ARM code is a fair bit bigger than 16 bit 8086 code, so there is that to consider. It makes total cost of ownership much higher when we're talking about systems with RAM measured in hundreds of kilobytes or single digit megabytes.
But basically what you noticed is exactly why RISC swept everything else away in the late 80s to early 90s. If you have a 50,000 or 100,000 transistor budget and RAM is relatively cheap and fast, then complex microcoded designs really are a bad idea. You can get so, so much more performance out of a design like MIPS or ARM rather than an 80186, etc.

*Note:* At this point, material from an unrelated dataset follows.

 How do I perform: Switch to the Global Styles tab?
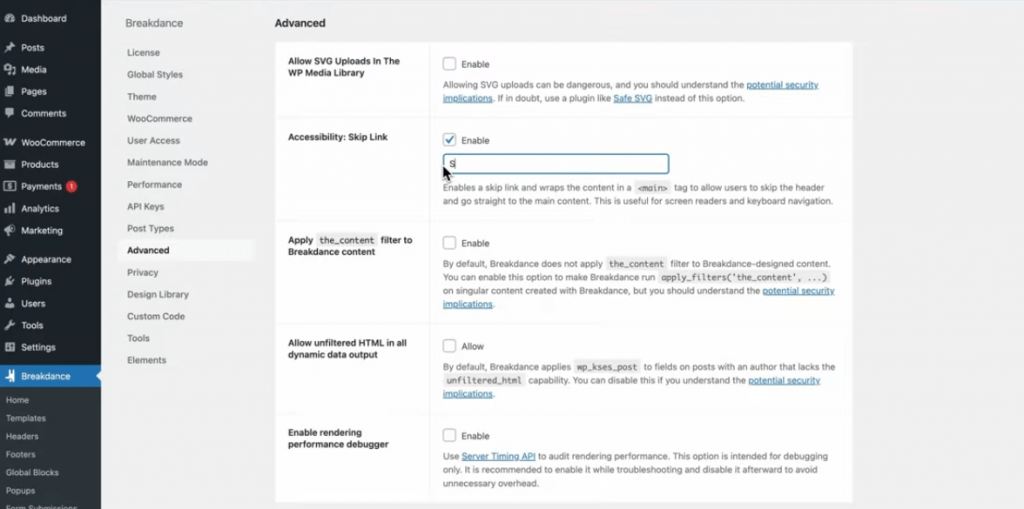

Hindsight is 20/20. If you sent me back to 1976 - 77 in a time machine, I would propose not something like the 68000 or 8086, but something very much like MIPS, or Berkeley RISC (minus the register windows). It could have been done in the late 70s. It would have been easily 3 - 5x as fast per MHz, and could probably be clocked faster. Doing so just wasn't obvious until later. Everyone was trying to pack as much sophistication into the instruction set and architecture, to ease assembly language programming, as possible.
How critical would a load–store architecture be to making that late 70s/early 80s "pre-RISC" better than the CPUs Intel and Motorola were cranking out?
E.g. imagine a simpler 16 bit extension of the 8080 than the 8086 was, with basically just more registers and focusing on making instructions execute in fewer cycles but maintaining a register–memory architecture (potentially also removing or simplifying some instructions but I think the 8080 ISA was already pretty minimal)?
> 29000 transistors? But it's the same as an ARM2 which apparently was full 32bit and had an integer multiplier.
It's a very good point. I think it's worth to ask a few questions in return.
How many years separated the two designs?
Does ARM2 support an equivalent ISA, in terms of features (not encoding)?
For instance, the 8086 has support for BCD integers, specialized instructions for loops, the ability to use its registers as 16 bits or 8bits (doubling the register count in the later case).
Conversely, ARM2 had, for example, a barrel shifter, immediate constants, every instruction being conditional, etc., all of which are absent from 8086.
My point exactly. They have different ISA, and as such cannot be compared on the transistor count alone.
They each correspond to a different era, with different needs, as BCD clearly tells.
If today's HW engineers had a chance to implement a small cpu core with the same tr count, would they come up with the same ISA as the ARM1 or 8086? Would they choose to implement integer division (DIV and IDIV in x86), or not and leave it to software (ARM)? Would they pick CISC, RISC, VLIW, or something else?